A mother walked through the soup kitchen line, looking shell-shocked, while her young, blonde daughter cheerfully assessed the dessert selection. The arrangement of cookies, cakes, and candies excited the curly-haired girl, and distracted her from the new reality weighing heavily on her mom. The mother stood there, stunned and vulnerable, perhaps wondering where they will sleep tonight – or how she will keep her young daughter safe in their new life of homelessness. Suddenly, tears started streaming down her cheeks. Without saying a word, a volunteer embraced the woman in a hug, offering comfort and empathy, and hopefully activating the will to take on her uncertain future.
Tonight, over half a million people in cities across America will be sleeping outside, in emergency shelters, or in temporary housing. These individuals and families might be seen under a bridge, on a bench, in an alley, or in a motor vehicle. Most, however, will be invisible – out of public sight.
Volunteering over the last six months at a soup kitchen in Livermore, California supplied me with a direct and personal connection with the homeless situation. I quickly learned that homelessness isn’t a dubious circumstance that affects someone else.
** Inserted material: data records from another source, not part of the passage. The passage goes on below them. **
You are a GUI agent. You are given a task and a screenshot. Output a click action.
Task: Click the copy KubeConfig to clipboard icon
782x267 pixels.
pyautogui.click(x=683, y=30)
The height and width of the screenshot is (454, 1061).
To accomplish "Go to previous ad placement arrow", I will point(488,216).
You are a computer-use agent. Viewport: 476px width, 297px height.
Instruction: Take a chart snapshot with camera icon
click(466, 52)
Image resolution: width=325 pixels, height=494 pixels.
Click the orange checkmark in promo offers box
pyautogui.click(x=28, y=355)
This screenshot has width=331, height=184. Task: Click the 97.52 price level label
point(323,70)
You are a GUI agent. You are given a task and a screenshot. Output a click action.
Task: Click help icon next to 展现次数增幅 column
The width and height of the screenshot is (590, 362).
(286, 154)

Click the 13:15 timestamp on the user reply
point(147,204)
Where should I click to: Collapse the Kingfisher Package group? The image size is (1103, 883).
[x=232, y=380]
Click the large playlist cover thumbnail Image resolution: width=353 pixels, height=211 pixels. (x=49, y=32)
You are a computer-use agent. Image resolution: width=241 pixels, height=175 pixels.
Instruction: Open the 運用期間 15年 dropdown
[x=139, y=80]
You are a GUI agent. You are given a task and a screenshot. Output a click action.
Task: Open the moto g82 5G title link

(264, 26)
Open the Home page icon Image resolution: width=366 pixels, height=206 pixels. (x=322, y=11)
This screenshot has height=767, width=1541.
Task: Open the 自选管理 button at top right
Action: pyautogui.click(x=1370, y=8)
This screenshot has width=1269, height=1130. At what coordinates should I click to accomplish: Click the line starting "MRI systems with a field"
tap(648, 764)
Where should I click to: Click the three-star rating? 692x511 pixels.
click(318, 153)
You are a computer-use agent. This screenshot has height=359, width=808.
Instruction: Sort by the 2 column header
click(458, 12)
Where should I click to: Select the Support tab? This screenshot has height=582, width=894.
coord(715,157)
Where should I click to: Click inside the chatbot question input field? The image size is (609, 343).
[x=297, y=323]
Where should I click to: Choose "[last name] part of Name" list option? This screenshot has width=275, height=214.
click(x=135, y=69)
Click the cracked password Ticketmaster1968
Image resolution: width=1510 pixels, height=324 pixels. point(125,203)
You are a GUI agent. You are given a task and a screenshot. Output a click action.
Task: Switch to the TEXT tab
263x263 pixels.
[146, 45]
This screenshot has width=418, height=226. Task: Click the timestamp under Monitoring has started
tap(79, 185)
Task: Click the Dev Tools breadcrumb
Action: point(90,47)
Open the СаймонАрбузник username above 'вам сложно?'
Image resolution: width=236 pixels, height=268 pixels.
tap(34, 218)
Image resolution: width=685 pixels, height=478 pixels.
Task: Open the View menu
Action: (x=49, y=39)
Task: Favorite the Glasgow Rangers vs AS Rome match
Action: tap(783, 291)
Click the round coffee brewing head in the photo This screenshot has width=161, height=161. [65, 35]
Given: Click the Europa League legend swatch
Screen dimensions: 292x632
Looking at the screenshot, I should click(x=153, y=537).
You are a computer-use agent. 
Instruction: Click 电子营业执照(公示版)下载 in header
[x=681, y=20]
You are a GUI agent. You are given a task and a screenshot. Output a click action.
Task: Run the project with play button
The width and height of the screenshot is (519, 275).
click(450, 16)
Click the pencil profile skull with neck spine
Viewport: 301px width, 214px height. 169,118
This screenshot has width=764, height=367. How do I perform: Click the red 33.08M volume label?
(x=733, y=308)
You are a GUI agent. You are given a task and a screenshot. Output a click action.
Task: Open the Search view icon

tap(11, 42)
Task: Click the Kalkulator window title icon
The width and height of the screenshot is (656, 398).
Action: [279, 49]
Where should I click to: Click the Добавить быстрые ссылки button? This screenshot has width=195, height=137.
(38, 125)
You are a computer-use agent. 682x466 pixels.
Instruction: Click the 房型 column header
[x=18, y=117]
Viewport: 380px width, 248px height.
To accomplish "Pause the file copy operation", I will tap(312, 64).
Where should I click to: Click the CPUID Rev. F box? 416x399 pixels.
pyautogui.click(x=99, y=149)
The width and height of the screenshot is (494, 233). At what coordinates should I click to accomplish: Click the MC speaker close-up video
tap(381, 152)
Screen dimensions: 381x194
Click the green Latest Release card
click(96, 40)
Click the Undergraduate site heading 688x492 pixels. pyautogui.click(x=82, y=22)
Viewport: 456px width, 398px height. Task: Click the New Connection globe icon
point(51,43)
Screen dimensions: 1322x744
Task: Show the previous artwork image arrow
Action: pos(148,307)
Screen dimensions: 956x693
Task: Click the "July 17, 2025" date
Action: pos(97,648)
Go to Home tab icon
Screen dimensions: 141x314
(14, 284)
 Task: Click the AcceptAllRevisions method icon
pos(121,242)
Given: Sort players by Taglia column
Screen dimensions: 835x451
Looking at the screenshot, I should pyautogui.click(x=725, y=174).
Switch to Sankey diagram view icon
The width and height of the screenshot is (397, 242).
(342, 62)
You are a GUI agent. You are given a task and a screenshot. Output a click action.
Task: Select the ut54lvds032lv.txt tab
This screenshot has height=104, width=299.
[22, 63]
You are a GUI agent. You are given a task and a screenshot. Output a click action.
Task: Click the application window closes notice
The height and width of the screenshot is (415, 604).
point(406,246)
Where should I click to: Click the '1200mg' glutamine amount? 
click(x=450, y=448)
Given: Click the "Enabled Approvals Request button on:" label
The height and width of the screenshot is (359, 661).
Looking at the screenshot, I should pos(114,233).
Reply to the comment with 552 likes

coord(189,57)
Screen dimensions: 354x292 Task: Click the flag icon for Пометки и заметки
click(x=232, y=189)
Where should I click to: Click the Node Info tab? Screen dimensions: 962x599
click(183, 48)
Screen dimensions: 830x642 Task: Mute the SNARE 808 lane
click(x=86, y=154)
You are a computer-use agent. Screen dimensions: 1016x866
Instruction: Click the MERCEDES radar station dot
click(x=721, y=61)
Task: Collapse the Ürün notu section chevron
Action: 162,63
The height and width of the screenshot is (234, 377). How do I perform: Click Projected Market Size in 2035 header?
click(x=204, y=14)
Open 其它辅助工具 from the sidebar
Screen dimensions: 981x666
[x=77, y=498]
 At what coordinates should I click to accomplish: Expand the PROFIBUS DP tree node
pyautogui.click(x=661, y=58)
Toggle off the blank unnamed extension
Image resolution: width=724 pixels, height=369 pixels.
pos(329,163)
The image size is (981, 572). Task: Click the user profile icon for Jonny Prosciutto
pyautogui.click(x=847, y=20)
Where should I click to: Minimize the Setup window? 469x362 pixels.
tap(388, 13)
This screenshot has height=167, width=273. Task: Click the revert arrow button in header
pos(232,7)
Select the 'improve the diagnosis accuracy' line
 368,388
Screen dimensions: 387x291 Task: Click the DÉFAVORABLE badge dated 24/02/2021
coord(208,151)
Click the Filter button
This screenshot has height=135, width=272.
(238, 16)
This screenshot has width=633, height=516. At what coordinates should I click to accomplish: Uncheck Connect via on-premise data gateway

While it is easy to paint a hobo as a dirty, unmotivated, drug addict with mental problems, and sleeping in the alley of a big city, some homeless people are somewhat quintessential. Many ordinary Americans who have encountered hard times struggle with standing upright and oftentimes need assistance to get back on their feet. Significant life-changing events, such as divorce or a job lay-off, can quickly thrust one into homelessness. This is especially true in regions of California, where the exorbitantly high cost of living requires a substantial income just to live at the poverty level.
Homelessness is not only a “big city” problem. The homelessness issue pervades the suburbs and small towns of America. Of the 578,424 homeless counted in the U.S. Department of Housing and Urban Development’s 2014 Annual Homeless Assessment Report to Congress, forty percent lived in smaller cities and suburbs. According to Alameda County’s 2013 Homeless Count, approximately 76 people were homeless in Livermore, California. Fifty-three percent were women and 13 percent children. Counting the homeless is not a precise science and the actual numbers are likely higher. Irrespective of the exact number, the fact that we have homelessness in a relatively affluent region is shocking.
We are all neighbors in the greater world community. As one would lend a cup of sugar to a neighbor, we should lend a hand to our homeless neighbors in need. “Under the Alder Tree” is a long-term photojournalism project covering homelessness in Livermore, California. I hope through this project, I can help you get a better understanding of this situation, so that we can raise awareness and help our neighbors-in-need get back on their feet. I plan to document people’s stories in words and photos, while treating everyone with dignity and respect.